The Federal Ministry of Finance has dismissed allegations of hidden spending and diversion of federation revenue, describing recent media interpretations of the World Bank’s Nigeria Development Update as misleading and inaccurate.
In a statement issued on April 19, the Minister of State for Finance, Taiwo Oyedele, said claims that large portions of federation earnings are being diverted stem from a misunderstanding of Nigeria’s fiscal framework, particularly the structure of deductions by the Federation Account Allocation Committee (FAAC).
The ministry clarified that FAAC deductions, which have been labelled as “waste” or missing funds in some reports, are legitimate fiscal transactions. These include statutory transfers, savings and investments, security-related expenditures, cost-of-collection charges, and refunds to Ministries, Departments and Agencies (MDAs), as well as transfers that benefit state and local governments.

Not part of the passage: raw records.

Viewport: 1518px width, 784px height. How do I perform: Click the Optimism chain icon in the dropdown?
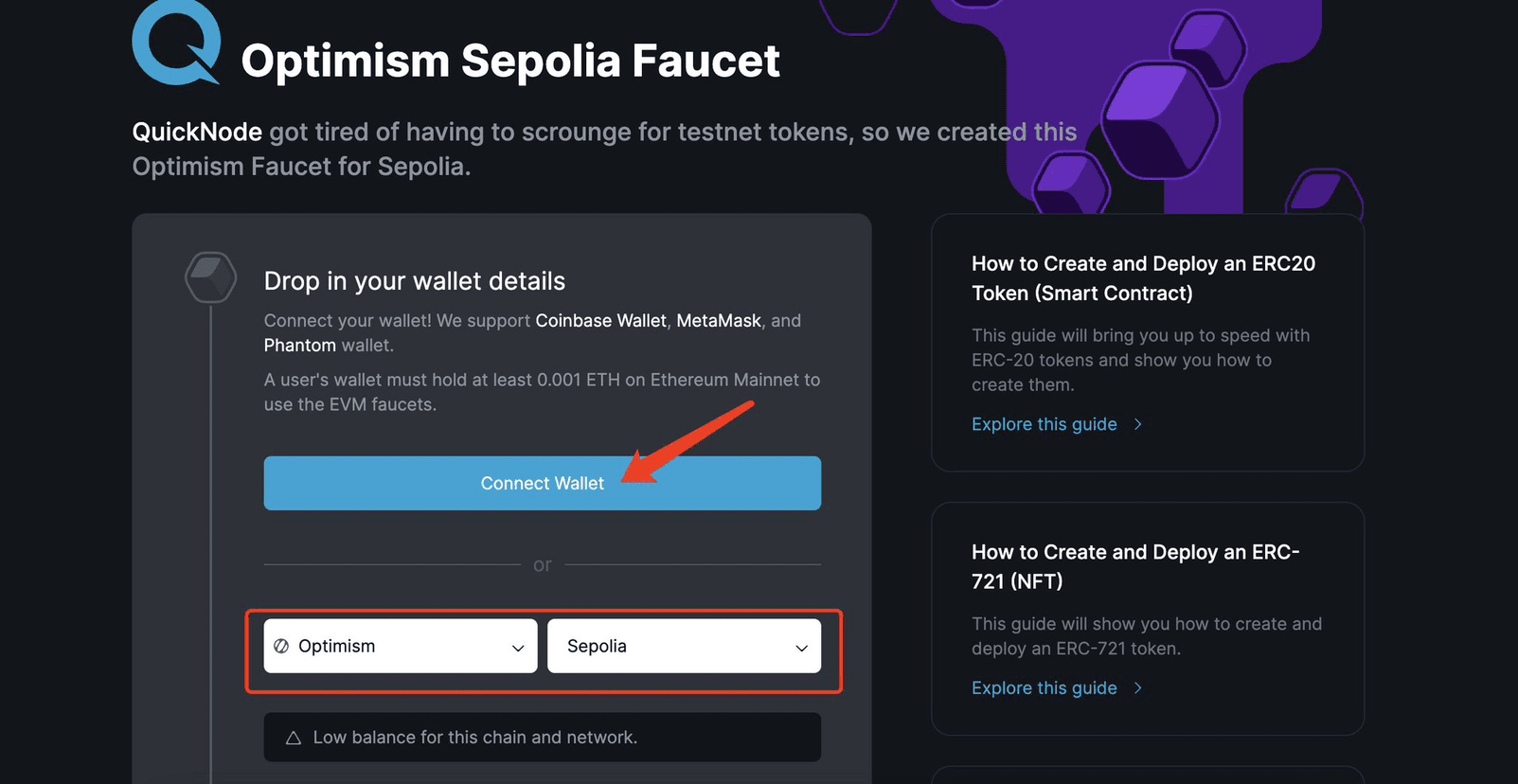point(281,647)
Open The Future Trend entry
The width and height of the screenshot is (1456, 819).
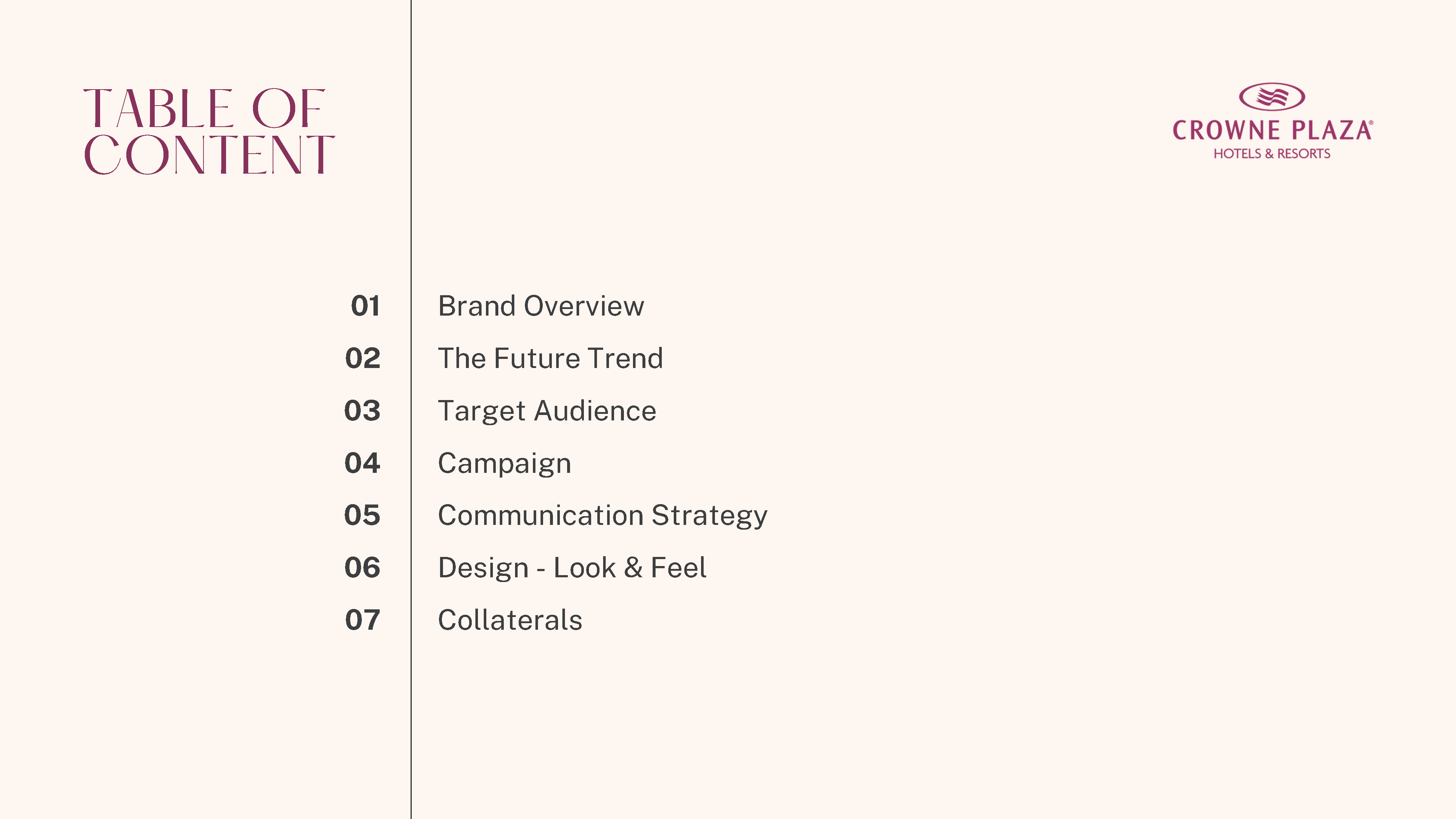550,358

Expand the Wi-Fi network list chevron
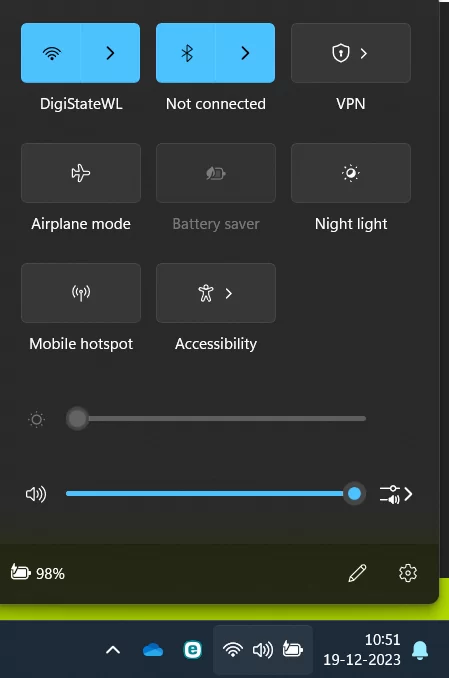110,53
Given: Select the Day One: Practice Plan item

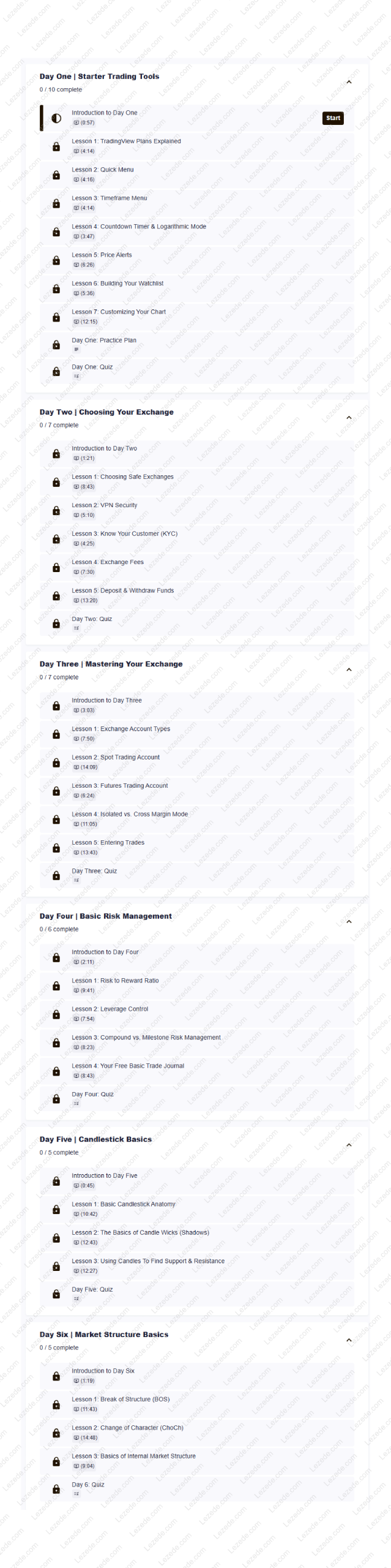Looking at the screenshot, I should tap(104, 341).
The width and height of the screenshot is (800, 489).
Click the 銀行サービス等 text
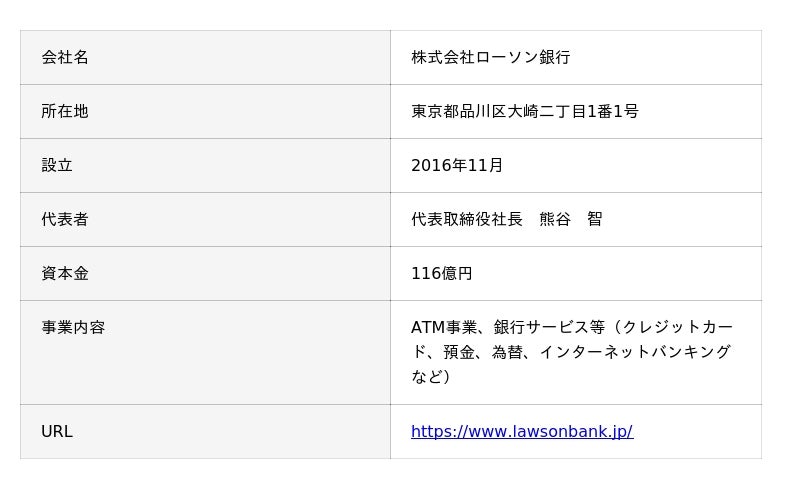549,328
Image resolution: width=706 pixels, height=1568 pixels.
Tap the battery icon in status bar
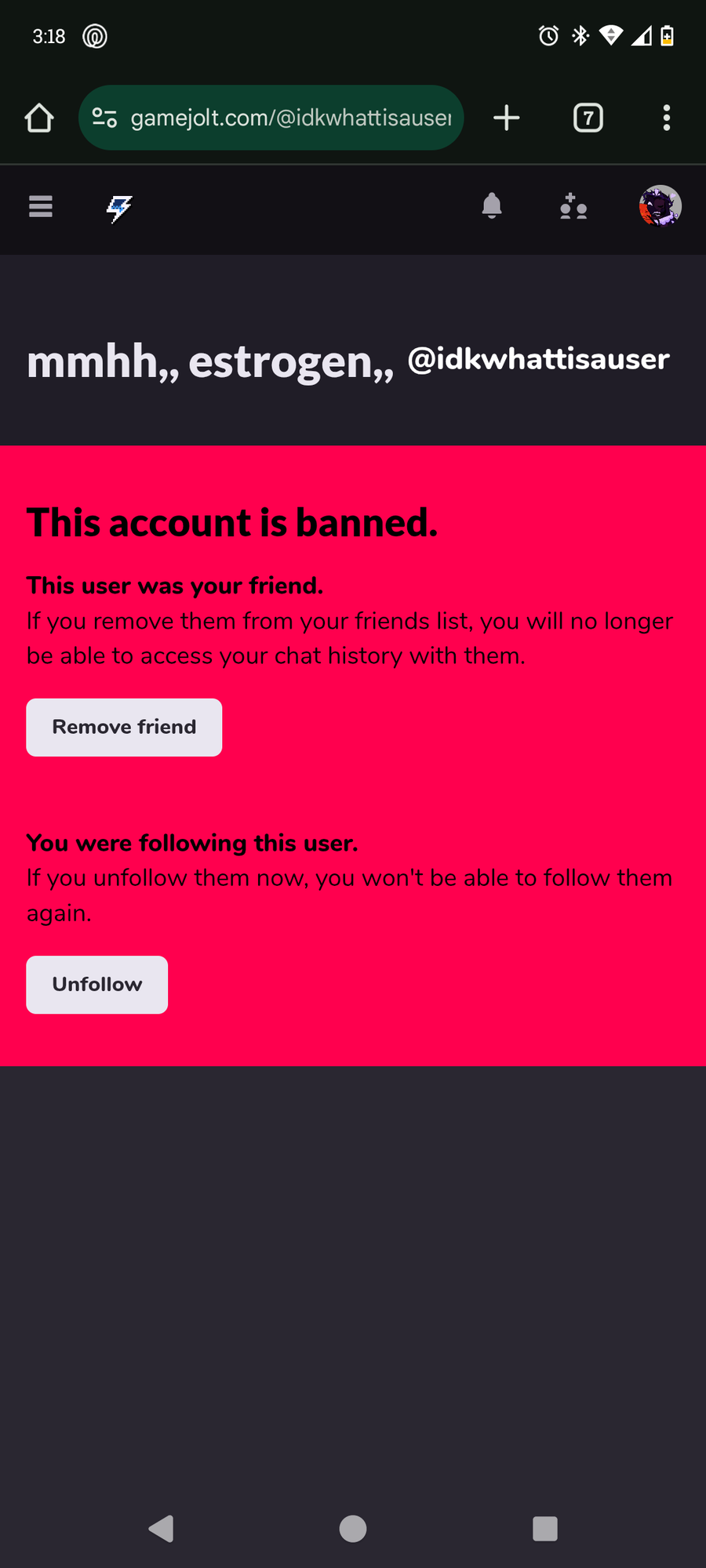click(x=668, y=35)
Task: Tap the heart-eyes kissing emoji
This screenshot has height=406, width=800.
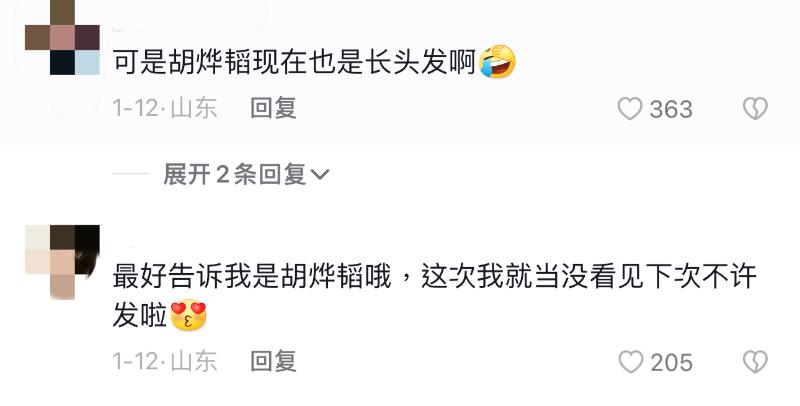Action: pos(188,315)
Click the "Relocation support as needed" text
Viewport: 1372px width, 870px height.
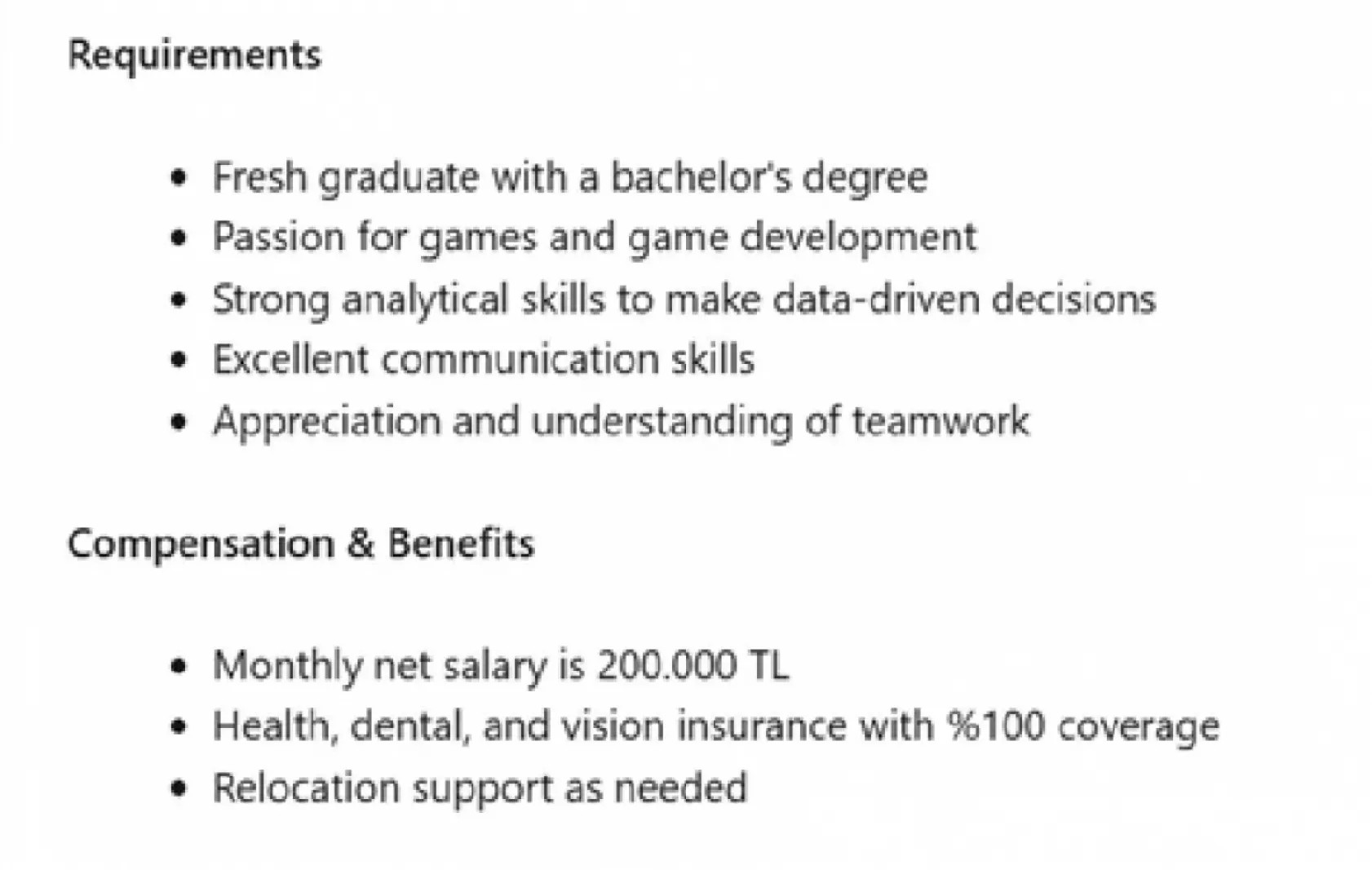point(480,788)
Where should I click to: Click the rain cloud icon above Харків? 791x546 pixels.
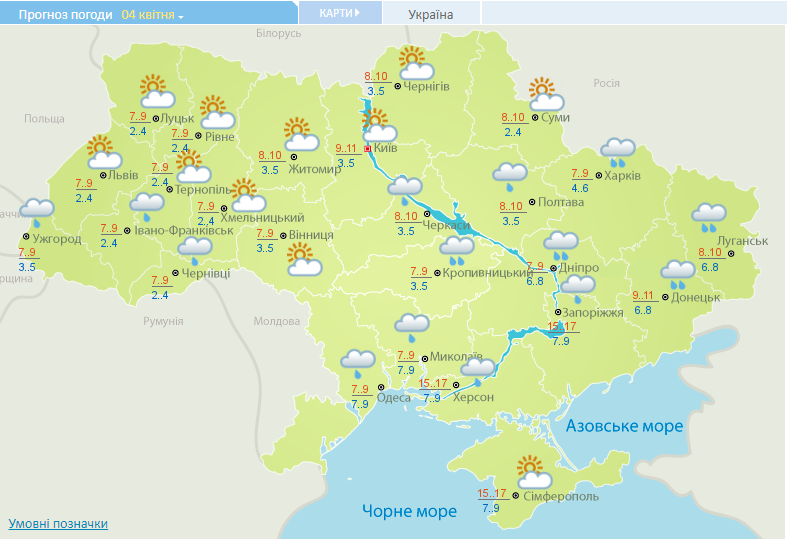pos(617,151)
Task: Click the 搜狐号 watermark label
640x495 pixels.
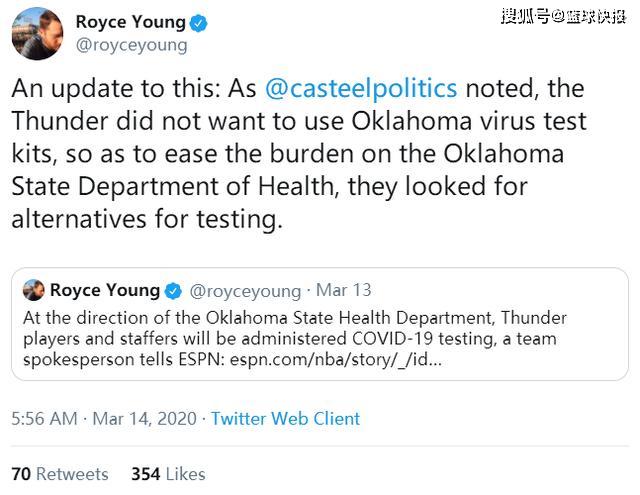Action: 525,16
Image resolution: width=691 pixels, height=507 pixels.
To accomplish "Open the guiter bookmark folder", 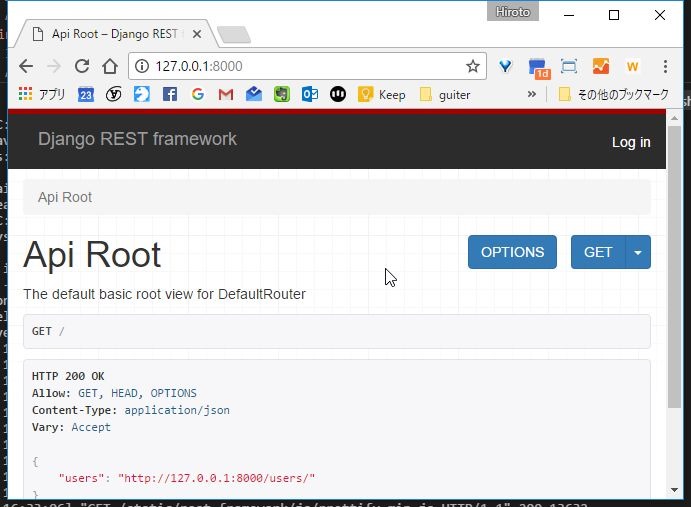I will click(444, 95).
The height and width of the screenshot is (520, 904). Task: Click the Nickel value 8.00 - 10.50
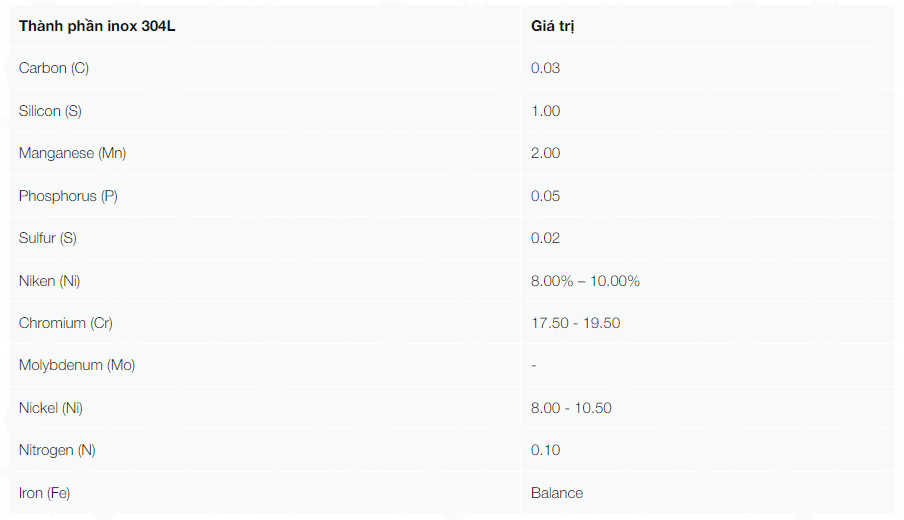pos(571,408)
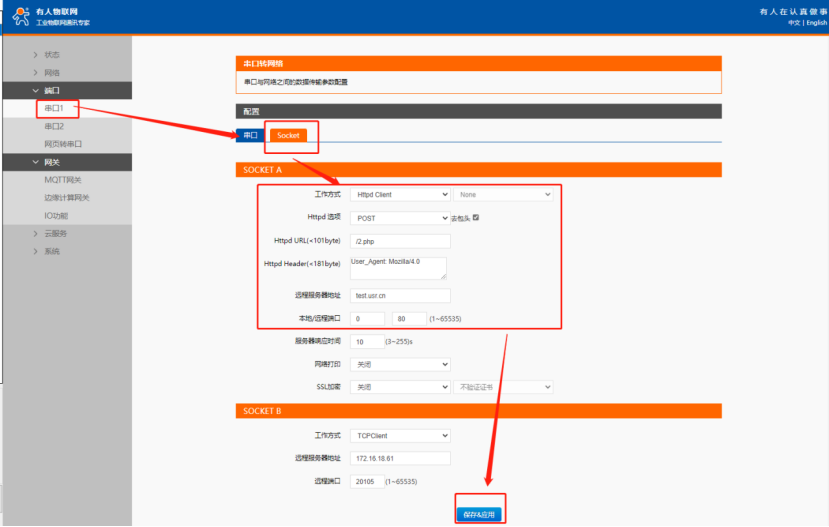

According to the statement, such transfers and refunds are not leakages but lawful allocations and repayments backed by statutory provisions. It stressed that portraying them otherwise distorts the true picture of public finance management.
The ministry also faulted what it described as the selective use of outdated data in some commentaries, noting that recent reforms highlighted in the World Bank report were ignored. It pointed to measures introduced in early 2026, including an Executive Order aimed at safeguarding petroleum revenue remittances, as evidence of ongoing efforts to enhance transparency and accountability.
These reforms, the ministry said, are already addressing concerns around revenue deductions and are projected to increase funds available to all tiers of government by about 0.4 percent of Gross Domestic Product annually.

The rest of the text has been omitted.